We also started with brand new curriculum, this means I am getting used to a new schedule, teaching new material, and have a many new students with which to deal. Also, I have more classes per week and per day. Before I never had more than five classes a day, now I have at least five and some days I have seven classes, that means no breaks, at all, expect for lunch. There are only five minutes between classes; that is barely enough time to go to the bathroom. And, as I mentioned earlier, the books are pretty bad, all of them. I have a bunch of writing books, teaching kids how to write, not the mechanics, but actually be good writers, like how Joan Diddion is a good writer. I have four different levels that I am teaching this series to, and I’m pretty sure these books aren’t made for ESL students. I’m pretty sure the books are for native speakers. We read a “narrative nonfiction” about Wangari Maathai the other day. I spend the whole class trying to explain the story and then the simple questions asked. These questions are supposed to be warm up to inspire you to eventually write your own story about Mother Teresa. So over there heads. I had to explain the difference between a sentence that gives information and a sentence that gives an opinion. How do you teach this to students who don’t understand the sentence at all! Never mind explaining concepts of opinion and information. Seriously, try it sometime and remember it has to be in the simplest English terms because you audience’s knowledge of the language is limited. These kids aren’t stupid, they know these things already, they just know them in Korean, which is such a totally different language the words themselves don’t really translate, no matter how long they stare at their cell phone Korean English dictionaries (standard on phones here, can you belieive that? English is such an important part of their lives, cell phones come standard with Korean English dictionaries).
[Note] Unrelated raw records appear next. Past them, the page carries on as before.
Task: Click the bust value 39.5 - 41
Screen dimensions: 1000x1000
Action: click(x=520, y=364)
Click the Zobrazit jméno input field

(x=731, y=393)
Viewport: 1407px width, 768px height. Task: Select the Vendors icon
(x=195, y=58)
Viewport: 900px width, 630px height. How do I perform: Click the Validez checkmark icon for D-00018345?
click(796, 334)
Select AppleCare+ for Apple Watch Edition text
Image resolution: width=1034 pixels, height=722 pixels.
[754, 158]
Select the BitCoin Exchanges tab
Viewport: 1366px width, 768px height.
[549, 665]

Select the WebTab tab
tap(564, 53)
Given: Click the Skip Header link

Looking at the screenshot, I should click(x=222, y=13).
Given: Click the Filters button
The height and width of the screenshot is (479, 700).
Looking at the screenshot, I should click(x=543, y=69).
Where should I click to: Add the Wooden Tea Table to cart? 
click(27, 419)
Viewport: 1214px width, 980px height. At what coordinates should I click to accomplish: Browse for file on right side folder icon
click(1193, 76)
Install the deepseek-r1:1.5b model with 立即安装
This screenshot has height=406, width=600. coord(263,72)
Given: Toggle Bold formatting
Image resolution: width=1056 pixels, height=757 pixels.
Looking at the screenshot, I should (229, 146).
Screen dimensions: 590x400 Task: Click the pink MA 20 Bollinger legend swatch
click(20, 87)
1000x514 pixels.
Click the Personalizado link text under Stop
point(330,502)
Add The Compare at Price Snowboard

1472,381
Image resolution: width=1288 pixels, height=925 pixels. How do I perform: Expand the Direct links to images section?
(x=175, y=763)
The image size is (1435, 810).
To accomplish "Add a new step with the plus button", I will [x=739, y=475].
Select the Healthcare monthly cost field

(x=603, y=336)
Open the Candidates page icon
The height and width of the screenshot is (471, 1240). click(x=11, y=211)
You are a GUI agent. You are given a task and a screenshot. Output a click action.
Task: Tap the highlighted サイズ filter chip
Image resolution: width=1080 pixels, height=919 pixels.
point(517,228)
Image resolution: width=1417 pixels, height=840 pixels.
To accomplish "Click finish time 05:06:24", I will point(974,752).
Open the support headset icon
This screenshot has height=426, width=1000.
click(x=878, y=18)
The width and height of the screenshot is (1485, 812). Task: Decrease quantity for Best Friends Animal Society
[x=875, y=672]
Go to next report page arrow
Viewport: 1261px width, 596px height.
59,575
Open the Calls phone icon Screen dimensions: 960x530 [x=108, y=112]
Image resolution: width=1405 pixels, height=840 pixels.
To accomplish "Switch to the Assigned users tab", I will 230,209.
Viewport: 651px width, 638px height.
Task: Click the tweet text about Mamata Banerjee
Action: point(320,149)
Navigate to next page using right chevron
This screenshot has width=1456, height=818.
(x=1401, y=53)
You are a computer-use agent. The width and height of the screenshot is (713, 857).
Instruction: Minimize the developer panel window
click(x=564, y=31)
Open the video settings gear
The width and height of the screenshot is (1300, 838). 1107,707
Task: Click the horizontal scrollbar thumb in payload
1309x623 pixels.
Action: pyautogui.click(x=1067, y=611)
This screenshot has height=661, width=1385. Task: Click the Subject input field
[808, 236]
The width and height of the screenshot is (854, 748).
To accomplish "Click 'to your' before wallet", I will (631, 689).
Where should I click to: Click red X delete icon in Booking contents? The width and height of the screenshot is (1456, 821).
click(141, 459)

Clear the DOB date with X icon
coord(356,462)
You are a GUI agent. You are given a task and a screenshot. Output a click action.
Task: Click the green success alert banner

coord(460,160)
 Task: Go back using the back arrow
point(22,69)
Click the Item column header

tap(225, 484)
I am also teaching a few classes that have TOEFL prep books as the course material. All of which are way too advanced for the students, especially because the books are geared towards people of university age, not middle school. This same problem also occurs in the listening classes, Impact Listening 2 is not meant for middle school students, especially the younger middle school students. The situations that the book uses as real life examples are totally lost on the kids that would be about the grade sevenish. The allusion to the possible love triangle between Paul, Alicia, and Paul’s girlfrind in Spain was a little stupid and Spanish guitar music in he background was super lame. And I had to explain “interested” in the romantic way and “broke up”. Really? Really? If good marks on the TOEFL is the ultimate goal, I don’t think this is the way to go.

On the bright side, I’m pleased with the redistribution of students and disappearance of few elementary students. I have not got super mad at any one class yet, although I perhaps should, but this week I have felt like they don’t deserve to be yelled at because the material is by no means engaging and I have done nothing to make it better for them. If it is way too hard or way too easy, why should I expect that they will be willing or able to pay attention? It’s going to be a long month, I think.

This blog was supposed to be much different. I’m still going to post it.